Heat up your bbq and bring up to 400F. Remove the chops from the bag, drain and pat dry the pork chops. You may choose to Rinse the chops before patting dry, but I never do.
Sear the chops over direct heat, about 2-3 minutes per side. Slide the chops over to the part of the grill where there is indirect heat and cover. When the internal temperature reaches 145F, remove from grill and let rest under aluminum foil for 10 minutes. Don’t skip this step as resting is all part of getting the juices through the meat and relaxing the fibres. Or something. But whatever happens, it sure makes the chops super delicious. Serve.
Your meal looks awesome! Too bad I’m not your neighbour!
I’ve had many of bland & tough pork chops in my lifetime mainly because I don’t take the time to do anything to the meat. Generally, I season the meat with salt/pepper/oregano and throw it into the oven or on the grill. Sometimes when I plan my meal in advance, I may even marinate meat (maple syrup/mustard) but I’ve never tried brining. I wonder if this would work with ribs? I have a rack of ribs on the freezer and I was wondering if I should just add a dry rub or go full hog (pun intended!) and marinate for several days or even brine?
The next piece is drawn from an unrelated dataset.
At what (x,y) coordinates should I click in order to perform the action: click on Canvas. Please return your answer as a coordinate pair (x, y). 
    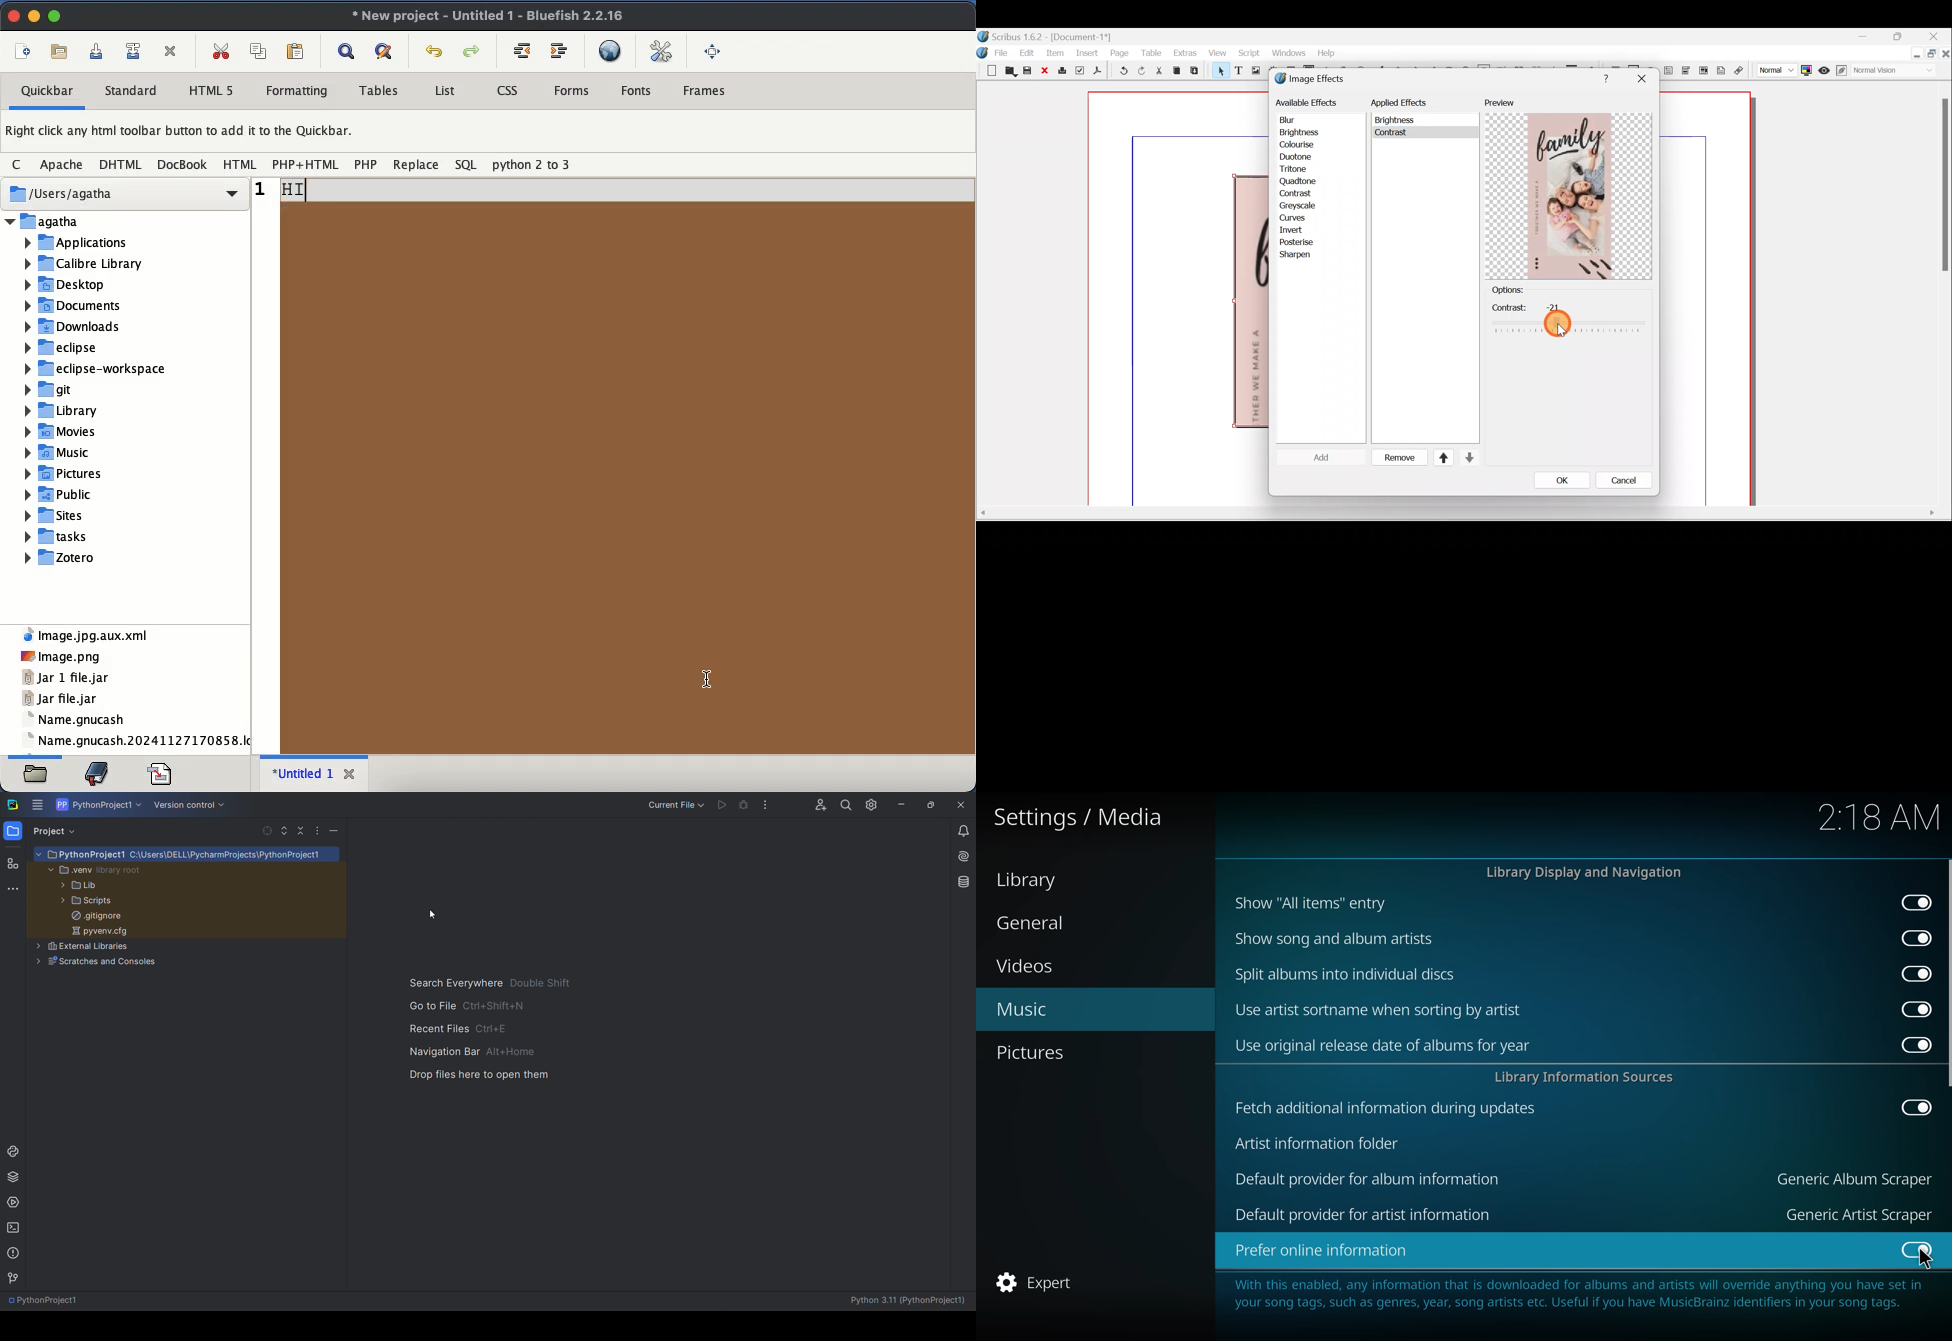
    Looking at the image, I should click on (1179, 299).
Thanks Joanne! Come be our neighbour (the apartment below is will probably sell in the next year or two 🙂 Brining is great for chicken and pork, but for ribs, I’ve never tried it. I do have a good dry rub recipe here for ribs: http://everybodylikessandwiches.com/2012/08/super-tender-dry-rubbed-ribs-with-a-sweet-spicy-barbecue-sauce/ So you could try that!
I’ve never brined anything before, but we had pork chops & decided to use your recipe. I didn’t have star anise so I left it out. Delicious!
Laura, I’m glad that it tasted great without the star anise!
Funny reading your comments about giving up being vegetarian… I didn’t eat meat for over 5 years and it was my brother in law’s chicken barbeque that did it for me. I just fancied one bite and a whole skewer later. Is it that distinctive charcoal smell or taste maybe?
Thanks for the fantastic recipe and grilling instructions! The pork chops came out great!
Julie, I think it’s the smell that does it to me. My neighbours are always grilling and it makes me envious, especially when all we have is a hearty salad for dinner! Oh the yearning!! I understand how you caved 🙂
Demelza, glad you tried this out, hooray!!